Kinetic Parameters of the Conversion of Methane Precursors to Methane in a Hypereutrophic Lake Sediment

The kinetic parameters K_m, V_max, T_t (turnover time), and v (natural velocity) were determined for H₂ and acetate conversion to methane by Wintergreen Lake sediment, using short-term (a few hours) methods and incubation temperatures of 10 to 14°C. Estimates of the Michaelis-Menten constant, K_m, for both the consumption of hydrogen and the conversion of hydrogen to methane by sediment microflora averaged about 0.024 μmol g⁻¹ of dry sediment. The maximal velocity, V_max, averaged 4.8 μmol of H₂ g⁻¹ h⁻¹ for hydrogen consumption and 0.64 μmol of CH₄ g⁻¹ h⁻¹ for the conversion of hydrogen to methane during the winter. Estimated natural rates of hydrogen consumption and hydrogen conversion to methane could be calculated from the Michaelis-Menten equation and estimates of K_m, V_max, and the in situ dissolved-hydrogen concentration. These results indicate that methane may not be the only fate of hydrogen in the sediment. Among several potential hydrogen donors tested, only formate stimulated the rate of sediment methanogenesis. Formate conversion to methane was so rapid that an accurate estimate of kinetic parameters was not possible. Kinetic experiments using [2-¹⁴C]acetate and sediments collected in the summer indicated that acetate was being converted to methane at or near the maximal rate. A minimum natural rate of acetate conversion to methane was estimated to be about 110 nmol of CH₄ g⁻¹ h⁻¹, which was 66% of the V_max (163 nmol of CH₄ g⁻¹ h⁻¹). A 15-min preincubation of sediment with 5.0 × 10⁻³ atm of hydrogen had a pronounced effect on the kinetic parameters for the conversion of acetate to methane.
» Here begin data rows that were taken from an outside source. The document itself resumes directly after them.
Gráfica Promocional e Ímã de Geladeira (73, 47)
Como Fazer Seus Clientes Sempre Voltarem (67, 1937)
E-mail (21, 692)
The acetate pool size, expressed as the term K_m + S_n (S_n is in situ substrate concentration), decreased by 37% and T_t decreased by 43%. The V_max remained relatively constant. A preincubation with hydrogen also caused a 37% decrease in the amount of labeled carbon dioxide produced from the metabolism of [U-¹⁴C]valine by sediment heterotrophs.